The US Coast Guard, along with the Canadian Coast Guard and the Royal Canadian Air Force, are leading the mission. The 21-foot submersible and its crew of five lost contact with a Canadian research vessel during a dive on Sunday. OceanGate Expeditions, the company that owns the vessel, confirmed their disappearance and stated that its main objective is the safety of the crew and their families.

The Coast Guard, with support from the Halifax Joint Rescue Coordination Center, is using aircraft and underwater detection capabilities in its search efforts. The mission aims to locate the missing submersible and ensure the well-being of the crew.

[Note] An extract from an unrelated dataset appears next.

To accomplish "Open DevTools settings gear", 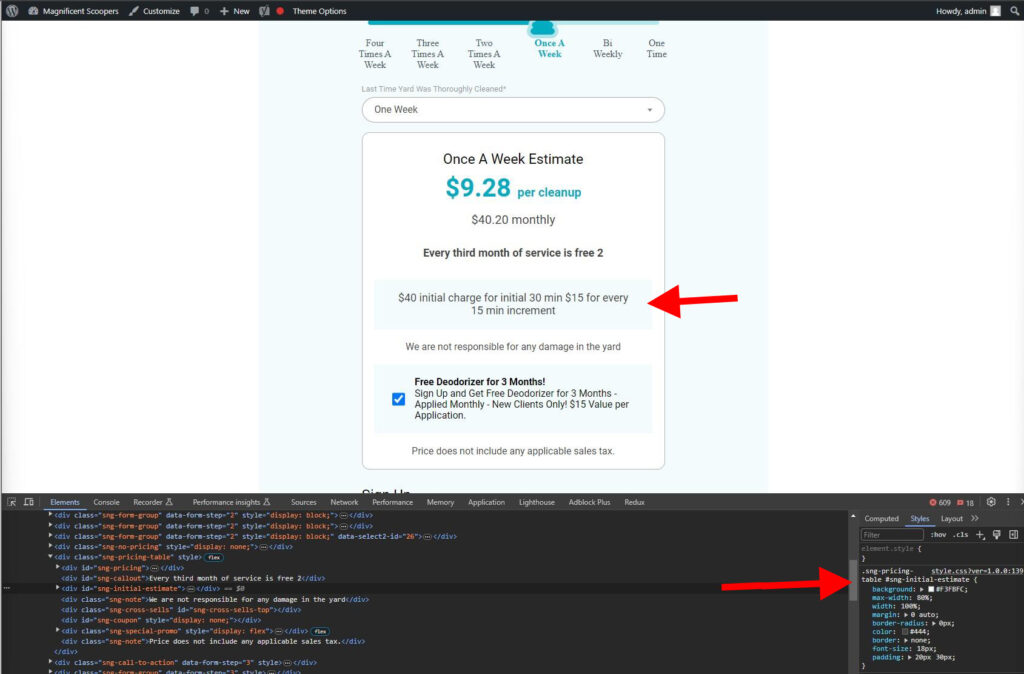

OceanGate, which specializes in deep-sea exploration, had planned to launch its Titanic expedition in June. As the search continues, military aircraft and ships have been deployed to help locate the vessel.

Missing Submersible: Rescue underway

David Concannon, an adviser to OceanGate, revealed that the missing submersible had a 96-hour supply of oxygen as of about 6 a.m. Sunday. Concannon mentioned that he was initially scheduled to be a part of the dive, but was unable to attend due to another commitment. Efforts are underway to rapidly deploy a remotely operated vehicle capable of reaching depths of 6,000 meters (around 20,000 feet) at the site.

OceanGate expeditions to the Titanic wreck site typically involve a team of archaeologists and marine biologists, along with paying participants called "mission specialists." These people take turns operating the sonar equipment and performing various tasks inside the five-person submersible. OceanGate expressed its utmost concern for the well-being of those on board and their families, and thanked government agencies and deepwater companies for their extensive assistance in search and rescue efforts.

Hamish Harding, a UK businessman, was among the mission specialists, according to Action Aviation, a company of which Harding is chairman. Mark Butler, managing director of Action Aviation, confirmed that the crew embarked on their journey on Friday.

Butler said that "there is plenty of time to facilitate a rescue mission, since the sub is equipped with survival gear. Everyone involved remains hopeful and keeps their thoughts and prayers focused on a safe return".